◆ **DATA TO USE**

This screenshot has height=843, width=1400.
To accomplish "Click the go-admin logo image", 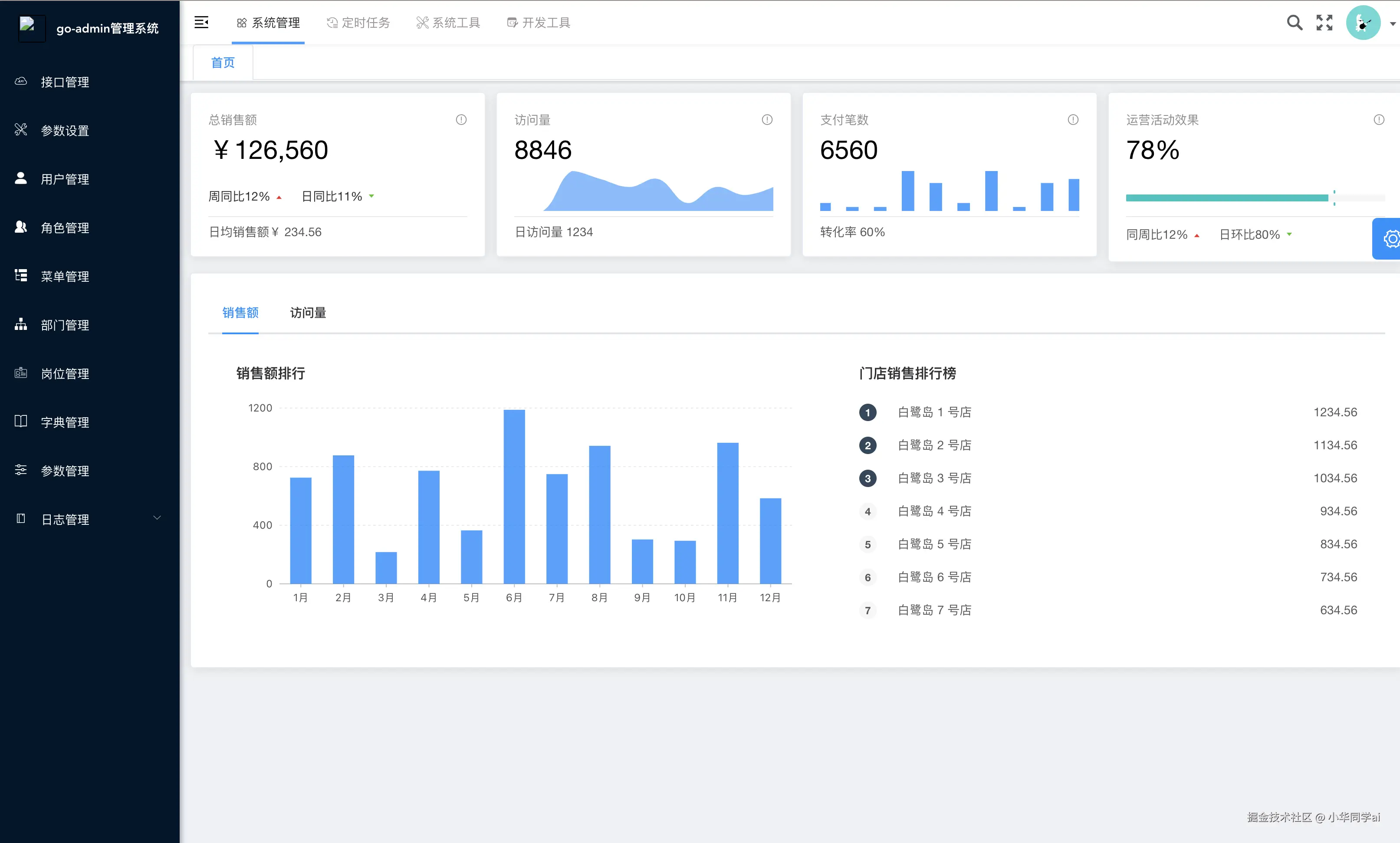I will (31, 27).
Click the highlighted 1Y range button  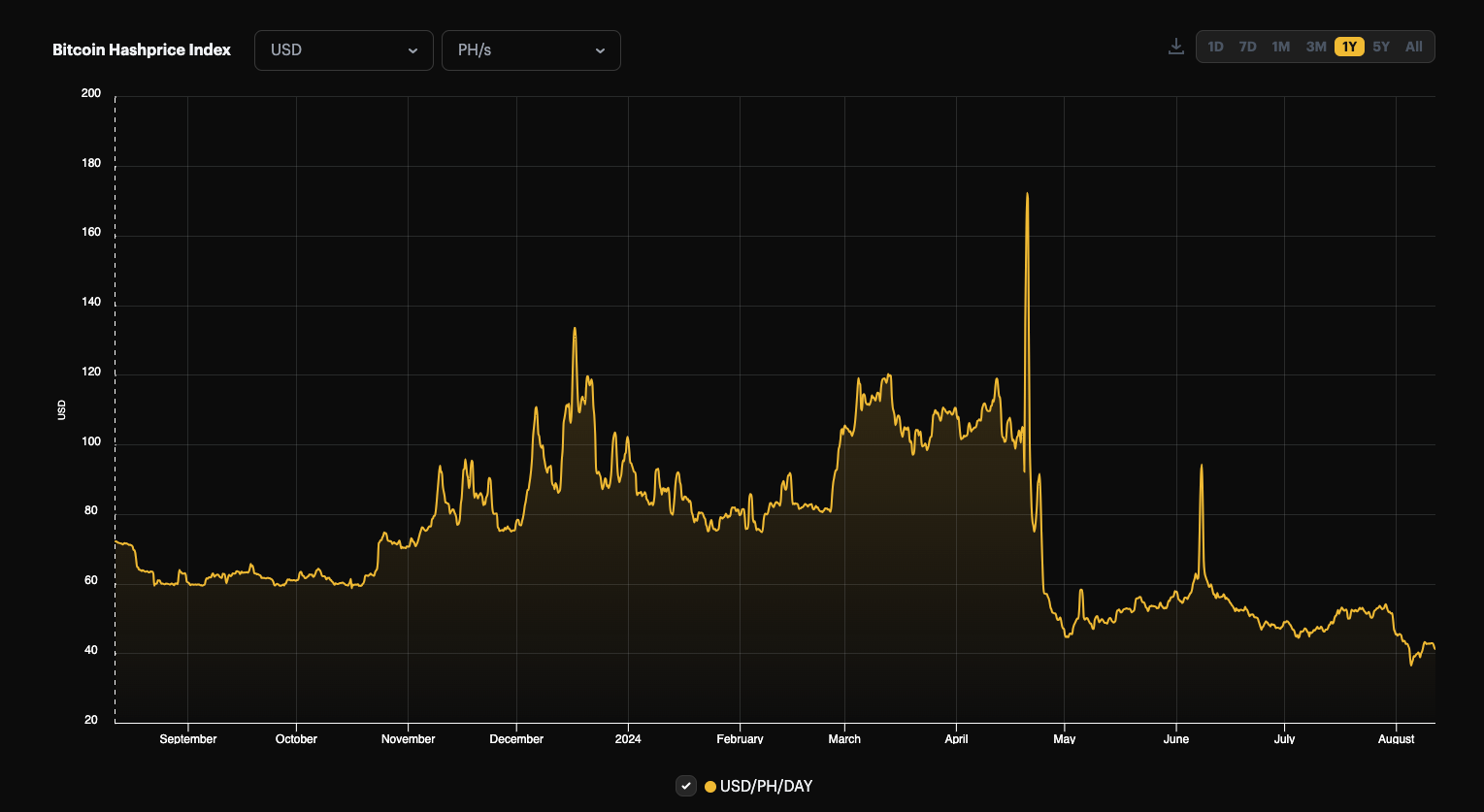click(x=1348, y=46)
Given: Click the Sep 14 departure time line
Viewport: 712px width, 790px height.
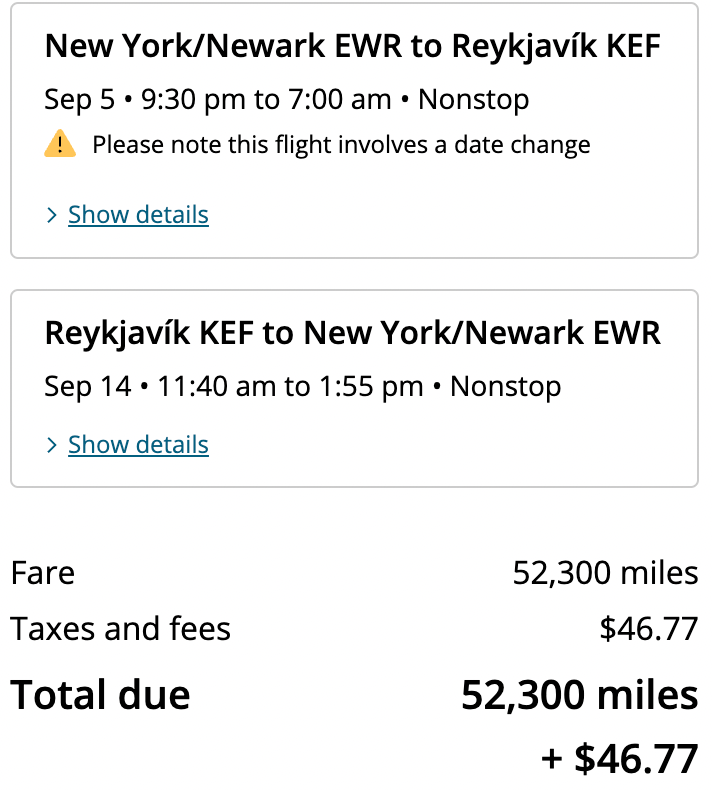Looking at the screenshot, I should point(302,386).
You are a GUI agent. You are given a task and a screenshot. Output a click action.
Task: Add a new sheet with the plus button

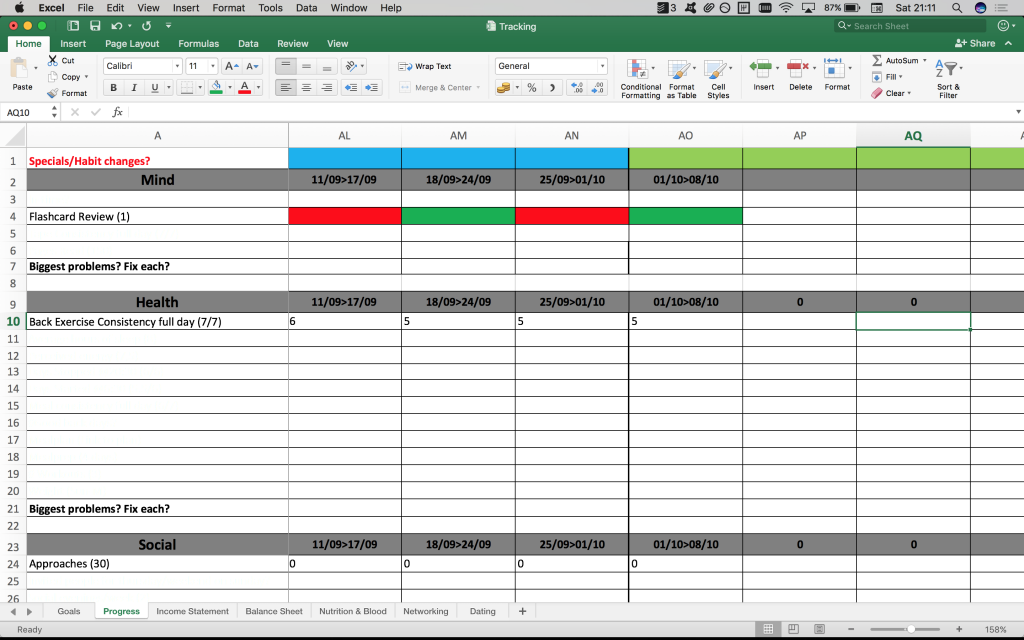tap(522, 611)
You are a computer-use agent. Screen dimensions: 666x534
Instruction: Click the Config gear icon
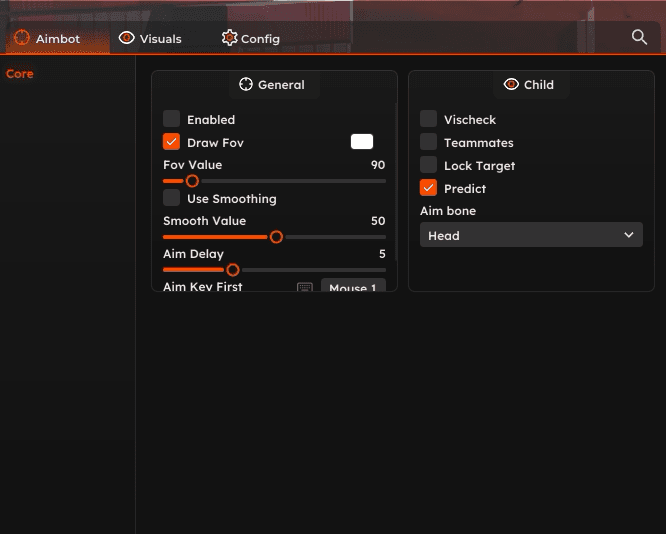click(229, 38)
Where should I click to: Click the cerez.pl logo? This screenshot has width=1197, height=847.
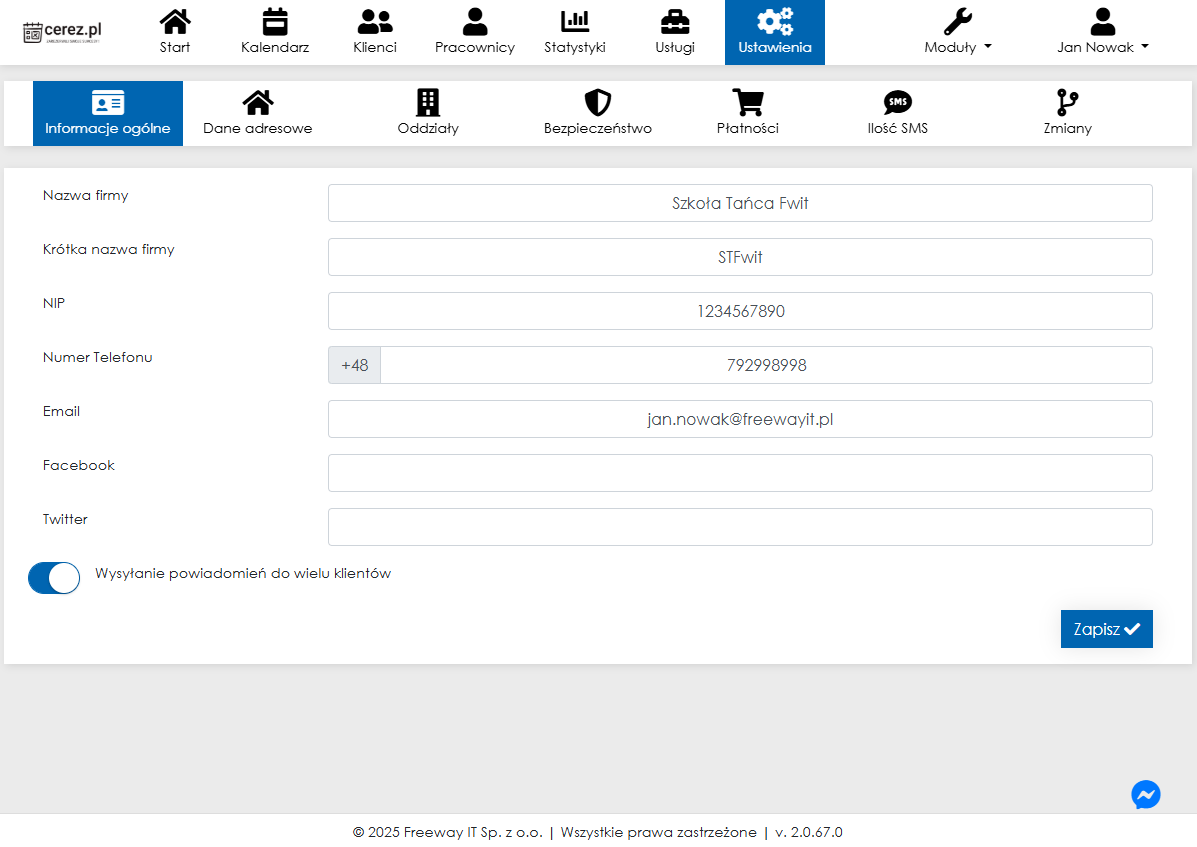63,32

◆ **WRITTEN INSTRUCTION**
Transcribe the listing above verbatim, from the line containing "Given: Click the Sep 14 departure time line" through the final line of the listing, with both of those lines included. Leave out the pictures.

◆ **RESPONSE BELOW**
Given: Click the Sep 14 departure time line
Viewport: 712px width, 790px height.
Looking at the screenshot, I should point(302,386).
You are a GUI agent. You are given a task and a screenshot. Output a click action.
Task: Add a new sheet with the plus button

tap(522, 611)
You are a computer-use agent. Screen dimensions: 666x534
Instruction: Click the Config gear icon
click(229, 38)
Where should I click to: Click the cerez.pl logo? This screenshot has width=1197, height=847.
63,32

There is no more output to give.